Oireachtas Joint and Select Committees

Wednesday, 16 February 2022

Committee on Budgetary Oversight

Indexation of Taxation and Social Protection System: Discussion (Resumed)

Mr. Joe Cullen:

Regarding the question as to whether the indexation of the tax system would apply to pensioners and younger earners, the starting position is that the tax system applies to all income earners, from zero and right up the income spectrum. The starting position if there were to be indexing of bands and credits is that it would apply to everyone. On the issue of what has been achieved in the absence of having a system of automatic indexation in place, I will give a concrete example. We have taken figures for average earnings from the Central Statistics Office, CSO, publications and looked at the years from 2014 right up to the impact of budget 2022, which was a period when the economy began to stabilise after the financial crisis. In that time, a person on the average wage back in 2014 would have been earning around €36,000. The current equivalent average earnings figure is €44,191. The effective rate of tax on those two figures has varied slightly over that time, but not much.

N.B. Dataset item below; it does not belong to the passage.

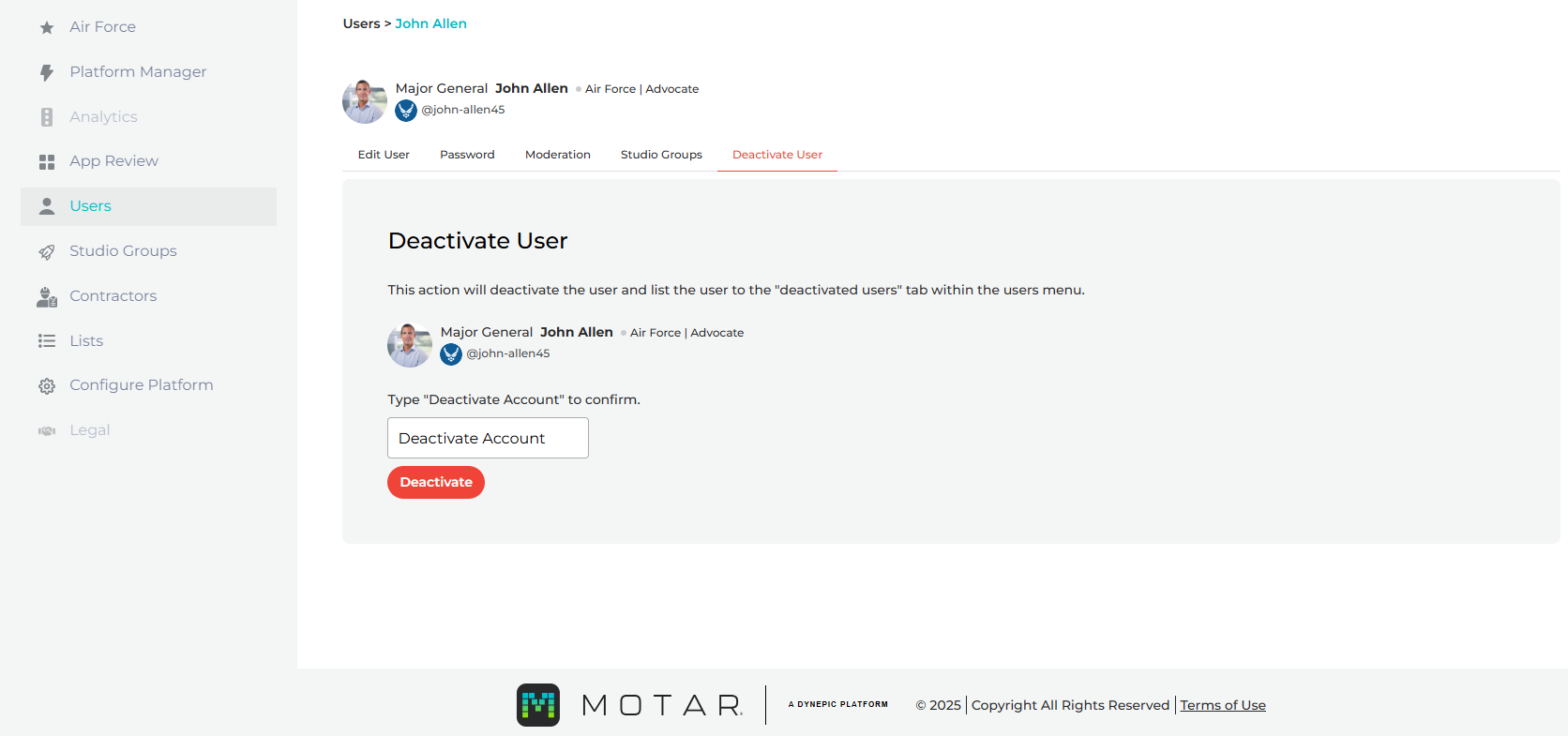The height and width of the screenshot is (736, 1568).
Task: Open the Terms of Use link
Action: tap(1223, 705)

It was 21.8% in 2014 and, after budget 2022, it is now 22.5%. Therefore, it is broadly similar. This would suggest that the tax changes we have introduced have broadly kept pace with increases in earnings over that fairly decent period of eight years. If we look at married couples with one earner, people in that situation have done even better. In 2014, their effective tax rate was 13.1%. That has reduced after budget 2022 to 11.7%, and this has been largely due to the impact of the increase in the home carer tax credit over that time. Those are just some brief examples of how the system has matched the growth in wages over that time.